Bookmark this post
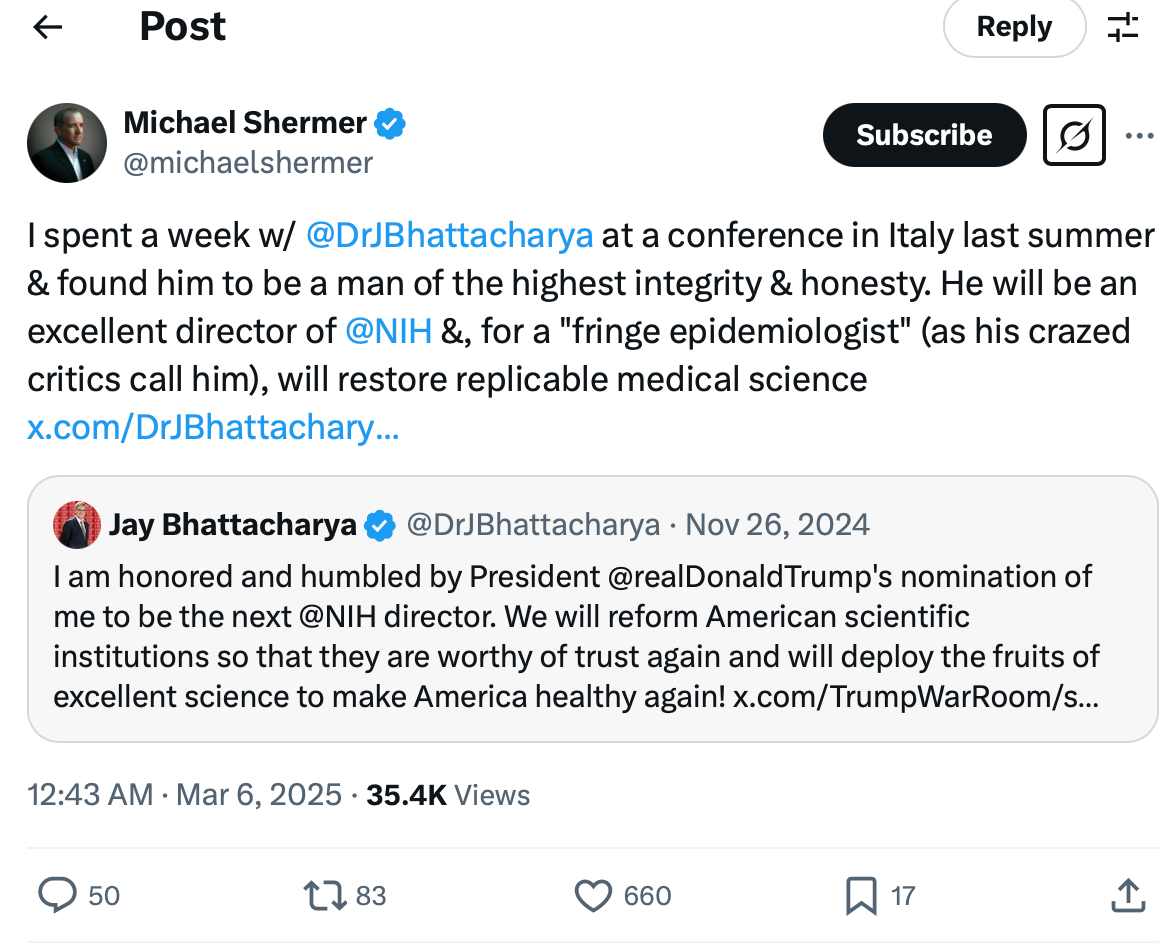The width and height of the screenshot is (1169, 947). (x=860, y=894)
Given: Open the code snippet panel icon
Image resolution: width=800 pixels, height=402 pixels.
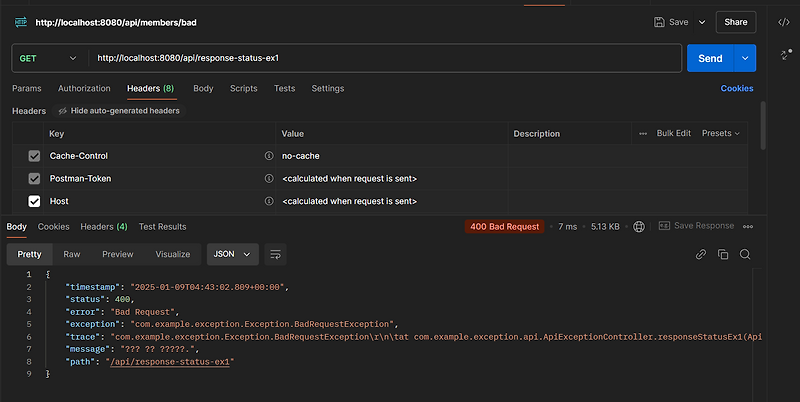Looking at the screenshot, I should (783, 22).
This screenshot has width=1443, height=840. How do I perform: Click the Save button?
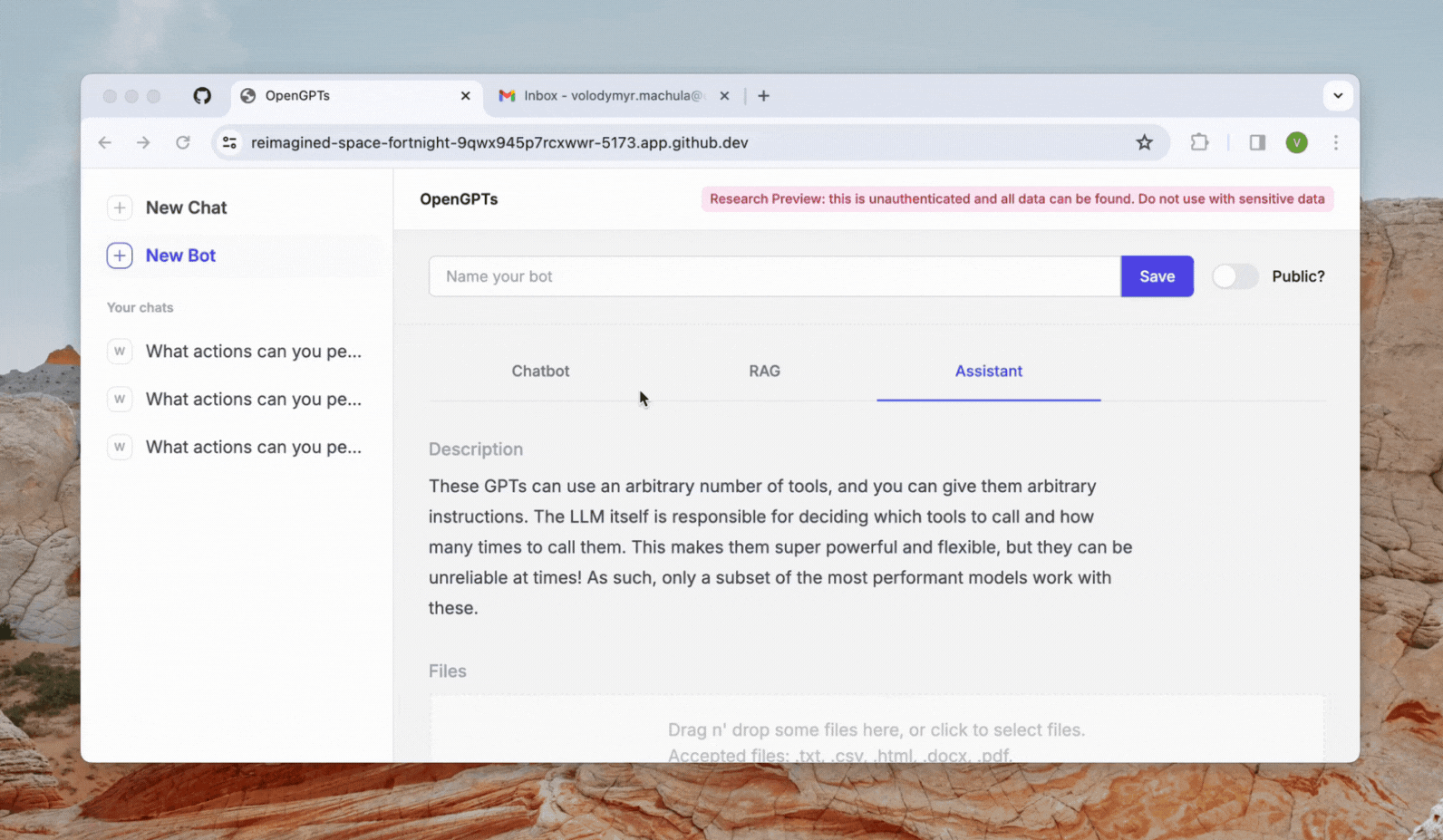click(1157, 276)
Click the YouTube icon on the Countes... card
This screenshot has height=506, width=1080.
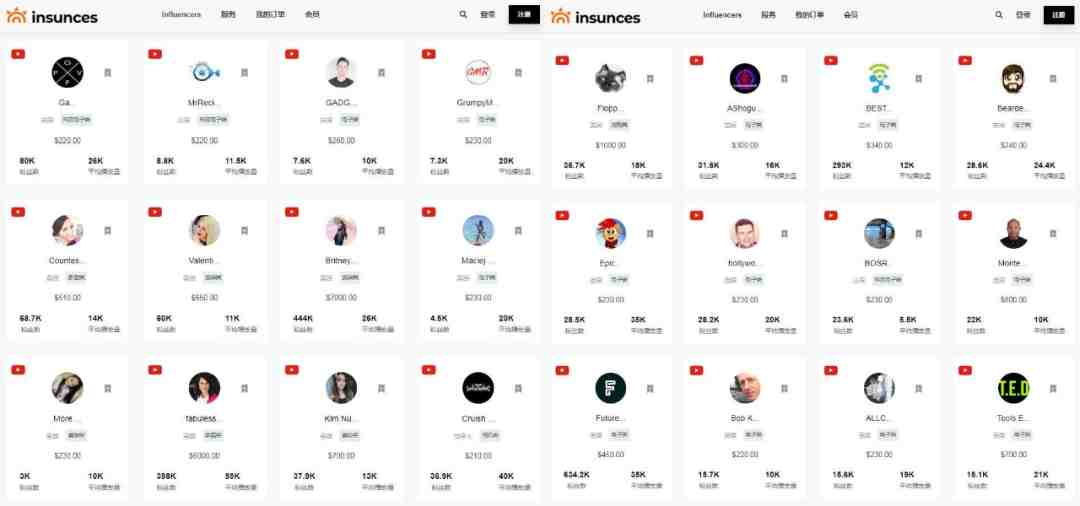[18, 212]
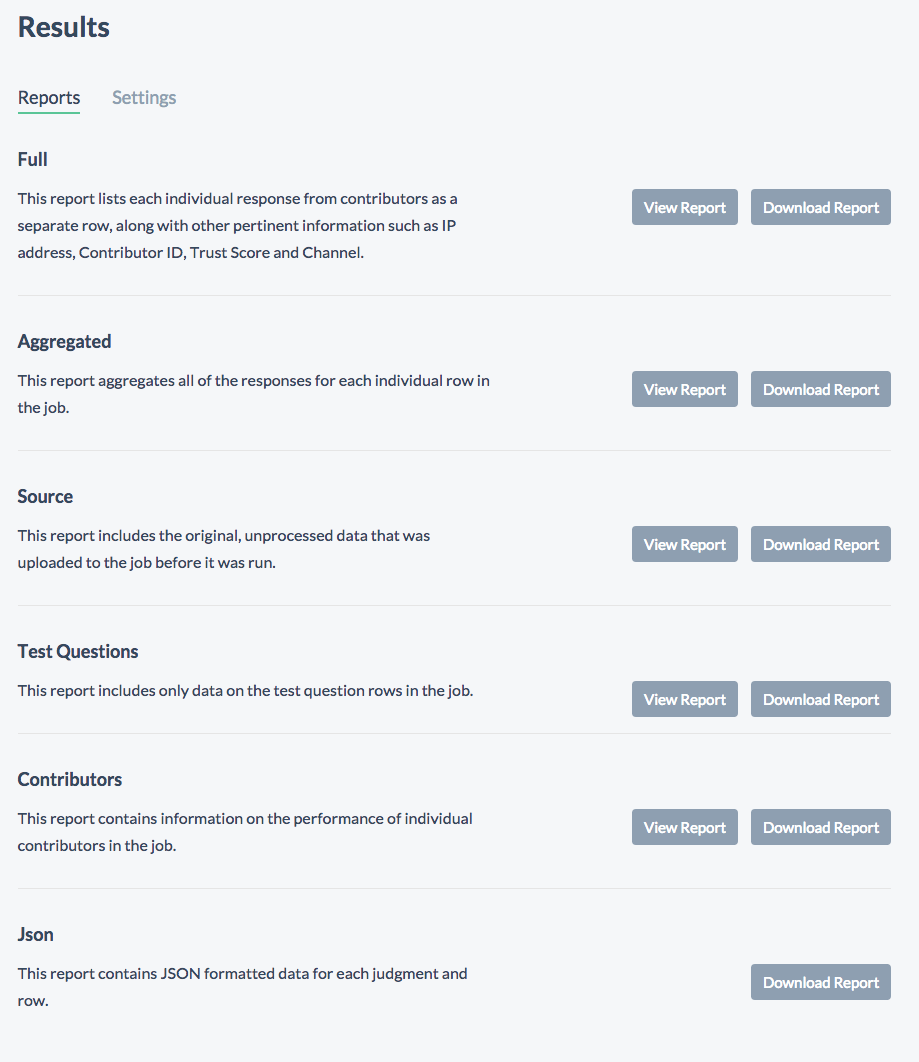Viewport: 919px width, 1062px height.
Task: Click the Json section heading
Action: (35, 935)
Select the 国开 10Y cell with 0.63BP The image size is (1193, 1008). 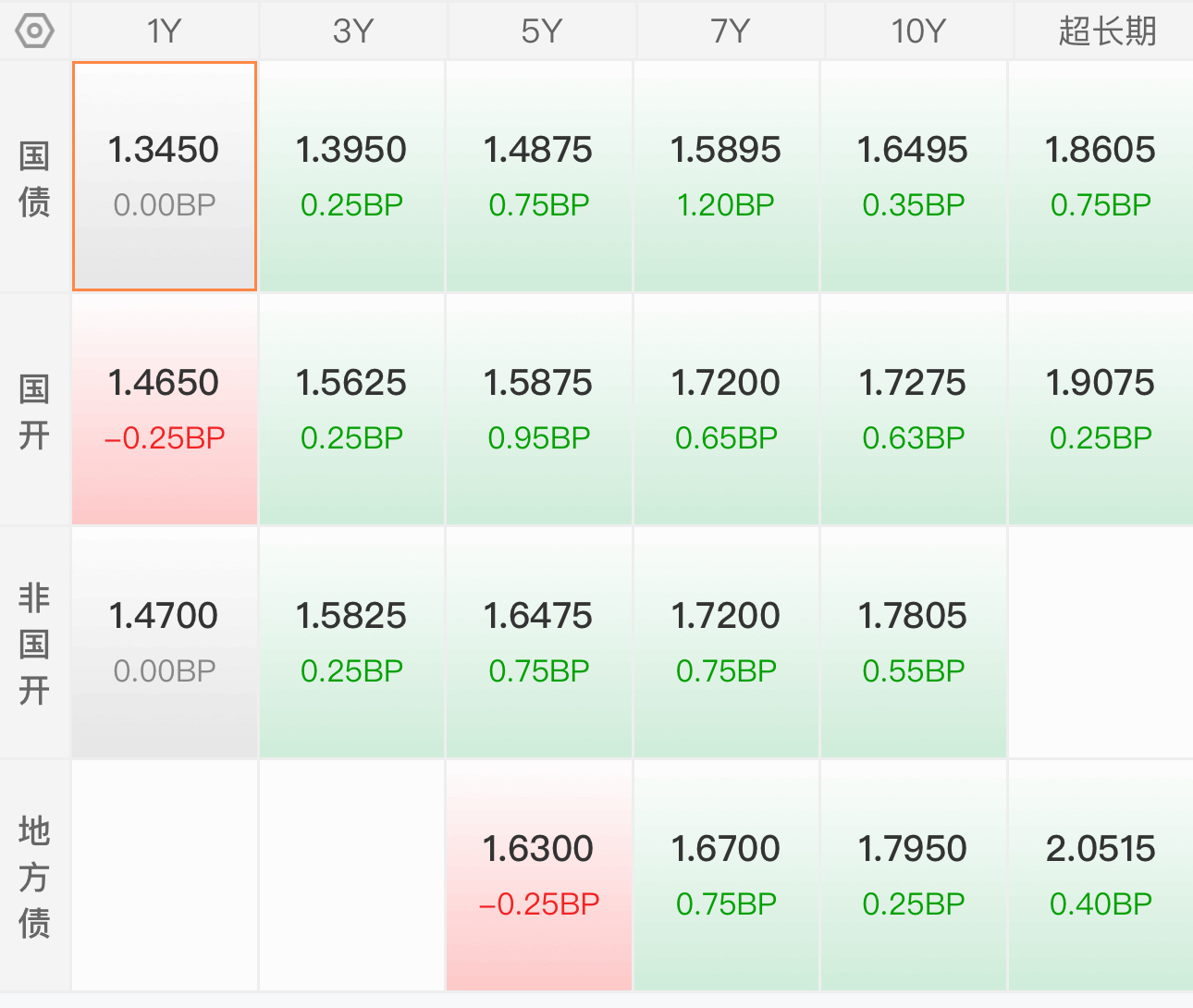913,410
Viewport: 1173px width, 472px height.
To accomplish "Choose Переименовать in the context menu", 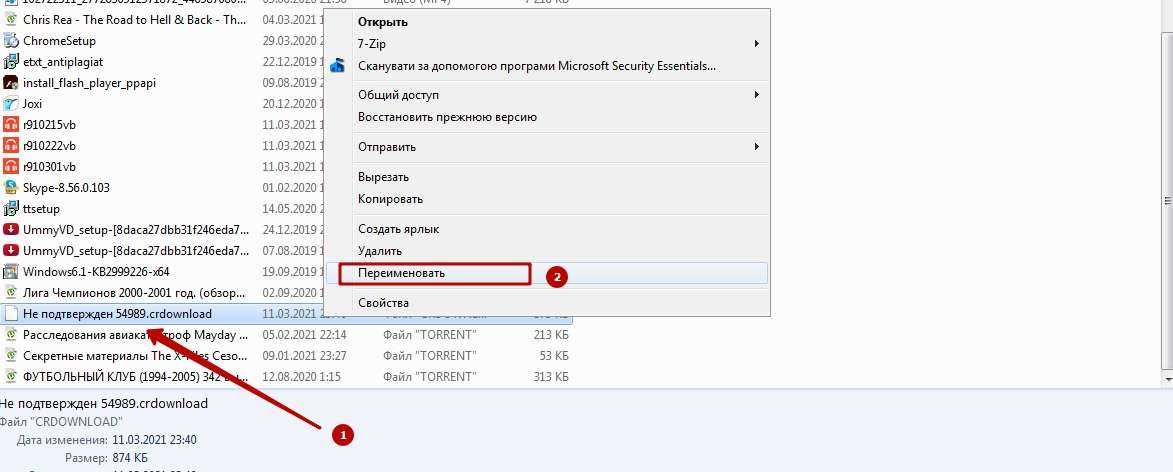I will tap(401, 273).
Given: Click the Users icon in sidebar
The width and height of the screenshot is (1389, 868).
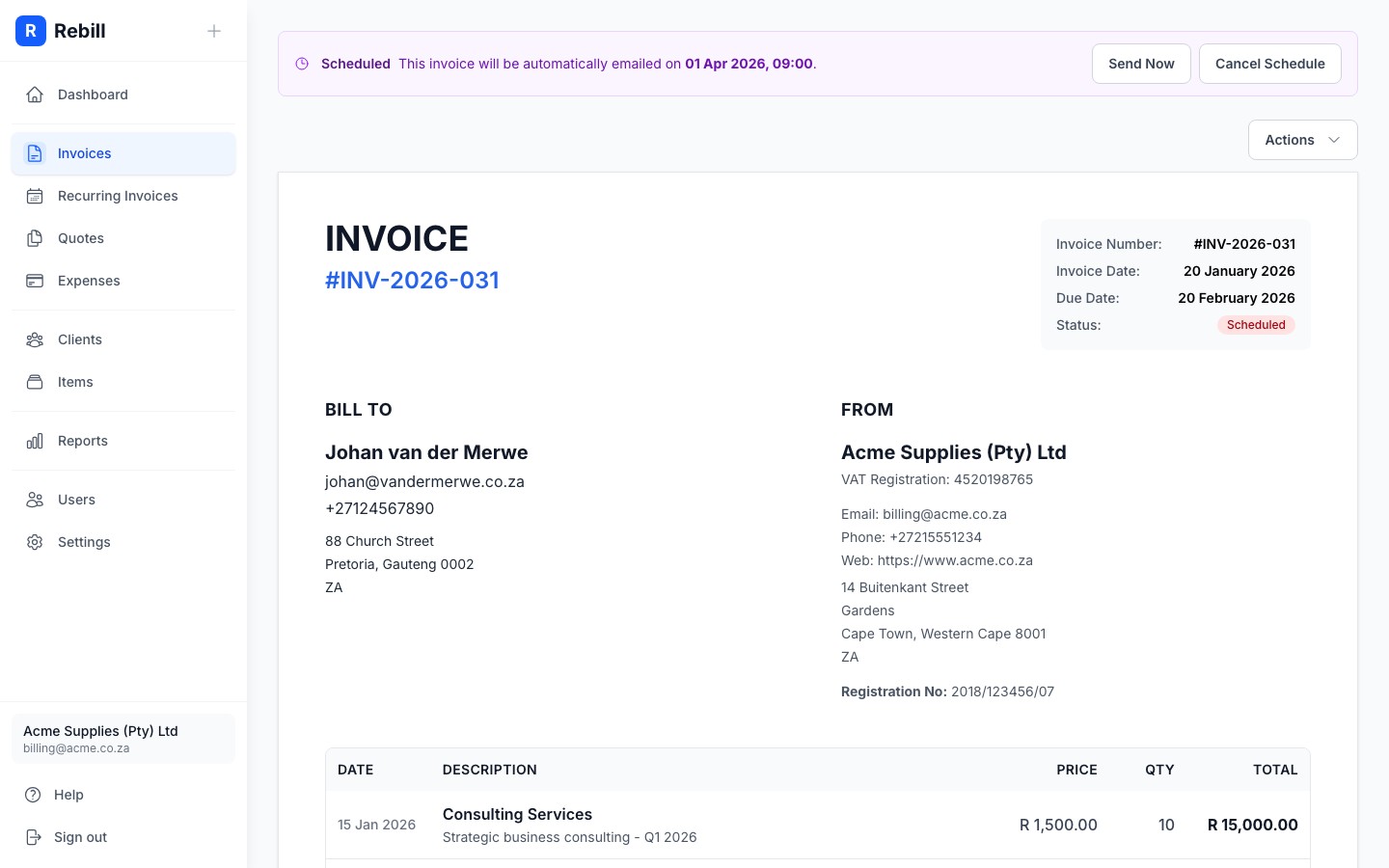Looking at the screenshot, I should (x=35, y=500).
--*--
## BRIEF
The answer should consist of every line above in which "icon" appears.

## RESULT OF THE EXERCISE
Given: Open the code snippet panel icon
Click the YouTube icon on the Countes... card
Given: Click the Users icon in sidebar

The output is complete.